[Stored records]
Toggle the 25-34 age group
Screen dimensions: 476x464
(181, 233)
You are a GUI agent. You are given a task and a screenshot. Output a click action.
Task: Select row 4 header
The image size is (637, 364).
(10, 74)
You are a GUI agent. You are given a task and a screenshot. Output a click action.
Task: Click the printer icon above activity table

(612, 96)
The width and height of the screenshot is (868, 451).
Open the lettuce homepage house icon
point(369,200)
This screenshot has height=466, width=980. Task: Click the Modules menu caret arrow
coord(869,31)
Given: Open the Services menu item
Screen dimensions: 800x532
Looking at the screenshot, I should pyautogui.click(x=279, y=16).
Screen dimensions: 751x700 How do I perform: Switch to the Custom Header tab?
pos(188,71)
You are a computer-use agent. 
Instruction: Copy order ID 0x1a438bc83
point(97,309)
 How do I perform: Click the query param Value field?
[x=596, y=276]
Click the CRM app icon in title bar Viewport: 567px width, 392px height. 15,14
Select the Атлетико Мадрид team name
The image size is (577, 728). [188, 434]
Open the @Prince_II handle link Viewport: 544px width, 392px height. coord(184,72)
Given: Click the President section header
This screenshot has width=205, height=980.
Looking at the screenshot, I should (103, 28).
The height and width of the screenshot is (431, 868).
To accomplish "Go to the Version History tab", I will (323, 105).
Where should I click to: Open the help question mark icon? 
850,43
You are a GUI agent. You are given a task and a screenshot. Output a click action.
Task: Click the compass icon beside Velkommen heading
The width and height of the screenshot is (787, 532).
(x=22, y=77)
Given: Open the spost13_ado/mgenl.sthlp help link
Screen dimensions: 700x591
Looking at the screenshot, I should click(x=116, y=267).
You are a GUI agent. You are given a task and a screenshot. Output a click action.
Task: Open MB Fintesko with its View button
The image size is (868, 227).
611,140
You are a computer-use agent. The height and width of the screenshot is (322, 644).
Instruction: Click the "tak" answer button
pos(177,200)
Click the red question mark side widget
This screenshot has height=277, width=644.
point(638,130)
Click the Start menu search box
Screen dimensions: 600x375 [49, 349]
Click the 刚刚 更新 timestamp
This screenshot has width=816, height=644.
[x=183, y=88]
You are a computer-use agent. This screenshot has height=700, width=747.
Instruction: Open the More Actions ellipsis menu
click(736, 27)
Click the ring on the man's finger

WORK INSTRUCTION:
Reproduce exactly, please, only the lines from the start of the data above to the line that contains "Task: Open MB Fintesko with its View button", with both ends kept.

THE COMPLETED TASK:
Toggle the 25-34 age group
Screen dimensions: 476x464
(181, 233)
You are a GUI agent. You are given a task and a screenshot. Output a click action.
Task: Select row 4 header
The image size is (637, 364).
(10, 74)
You are a GUI agent. You are given a task and a screenshot. Output a click action.
Task: Click the printer icon above activity table

(612, 96)
The width and height of the screenshot is (868, 451).
Open the lettuce homepage house icon
point(369,200)
This screenshot has height=466, width=980. Task: Click the Modules menu caret arrow
coord(869,31)
Given: Open the Services menu item
Screen dimensions: 800x532
Looking at the screenshot, I should pyautogui.click(x=279, y=16).
Screen dimensions: 751x700 How do I perform: Switch to the Custom Header tab?
pos(188,71)
You are a computer-use agent. 
Instruction: Copy order ID 0x1a438bc83
point(97,309)
 How do I perform: Click the query param Value field?
[x=596, y=276]
Click the CRM app icon in title bar Viewport: 567px width, 392px height. 15,14
Select the Атлетико Мадрид team name
The image size is (577, 728). [188, 434]
Open the @Prince_II handle link Viewport: 544px width, 392px height. coord(184,72)
Given: Click the President section header
This screenshot has width=205, height=980.
Looking at the screenshot, I should (103, 28).
The height and width of the screenshot is (431, 868).
To accomplish "Go to the Version History tab", I will (323, 105).
Where should I click to: Open the help question mark icon? 
850,43
You are a GUI agent. You are given a task and a screenshot. Output a click action.
Task: Click the compass icon beside Velkommen heading
The width and height of the screenshot is (787, 532).
(x=22, y=77)
Given: Open the spost13_ado/mgenl.sthlp help link
Screen dimensions: 700x591
Looking at the screenshot, I should click(x=116, y=267).
You are a GUI agent. You are given a task and a screenshot. Output a click action.
Task: Open MB Fintesko with its View button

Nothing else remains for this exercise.